--- Start ---

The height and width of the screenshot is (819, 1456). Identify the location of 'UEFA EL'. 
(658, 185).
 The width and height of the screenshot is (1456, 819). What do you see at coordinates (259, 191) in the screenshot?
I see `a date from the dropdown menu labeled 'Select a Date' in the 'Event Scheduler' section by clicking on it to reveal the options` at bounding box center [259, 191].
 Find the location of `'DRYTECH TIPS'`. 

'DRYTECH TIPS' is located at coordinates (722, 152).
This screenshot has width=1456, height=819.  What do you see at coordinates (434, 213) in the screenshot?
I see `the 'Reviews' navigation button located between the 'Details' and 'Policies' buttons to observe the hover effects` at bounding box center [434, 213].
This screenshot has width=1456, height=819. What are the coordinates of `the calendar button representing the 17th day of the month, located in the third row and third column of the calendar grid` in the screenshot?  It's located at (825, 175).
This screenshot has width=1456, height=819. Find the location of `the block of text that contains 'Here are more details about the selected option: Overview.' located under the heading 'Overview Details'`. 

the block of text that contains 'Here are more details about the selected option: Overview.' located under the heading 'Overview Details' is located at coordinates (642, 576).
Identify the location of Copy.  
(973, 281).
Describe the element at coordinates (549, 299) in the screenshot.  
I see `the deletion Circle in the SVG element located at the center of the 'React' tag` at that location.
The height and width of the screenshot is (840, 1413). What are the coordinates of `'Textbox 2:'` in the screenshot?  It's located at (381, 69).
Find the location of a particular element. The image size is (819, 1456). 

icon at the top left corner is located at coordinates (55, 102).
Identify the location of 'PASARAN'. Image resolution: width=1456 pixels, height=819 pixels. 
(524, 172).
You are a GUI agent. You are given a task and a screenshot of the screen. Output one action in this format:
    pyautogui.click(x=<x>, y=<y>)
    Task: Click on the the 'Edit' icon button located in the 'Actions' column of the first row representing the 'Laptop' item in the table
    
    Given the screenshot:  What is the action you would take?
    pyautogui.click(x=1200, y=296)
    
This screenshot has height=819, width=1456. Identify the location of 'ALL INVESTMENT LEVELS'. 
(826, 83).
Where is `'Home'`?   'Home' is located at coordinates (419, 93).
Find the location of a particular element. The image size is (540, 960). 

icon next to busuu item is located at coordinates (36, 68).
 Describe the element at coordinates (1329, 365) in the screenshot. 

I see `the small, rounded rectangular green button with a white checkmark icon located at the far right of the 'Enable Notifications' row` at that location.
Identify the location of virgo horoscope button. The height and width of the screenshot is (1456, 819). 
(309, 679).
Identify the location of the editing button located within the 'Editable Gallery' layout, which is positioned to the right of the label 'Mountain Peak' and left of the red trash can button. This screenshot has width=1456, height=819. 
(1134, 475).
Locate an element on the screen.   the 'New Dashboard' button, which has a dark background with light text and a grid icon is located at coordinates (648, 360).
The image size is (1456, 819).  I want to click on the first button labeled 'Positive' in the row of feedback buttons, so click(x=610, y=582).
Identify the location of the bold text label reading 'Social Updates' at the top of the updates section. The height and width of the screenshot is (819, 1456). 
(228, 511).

--- End ---

=== Problem statement ===
Pull out every line of the entries above that contains the string "first", and treat uppercase and lowercase as different.

=== Solution to this task ===
    Task: Click on the the 'Edit' icon button located in the 'Actions' column of the first row representing the 'Laptop' item in the table
The image size is (1456, 819).  I want to click on the first button labeled 'Positive' in the row of feedback buttons, so click(x=610, y=582).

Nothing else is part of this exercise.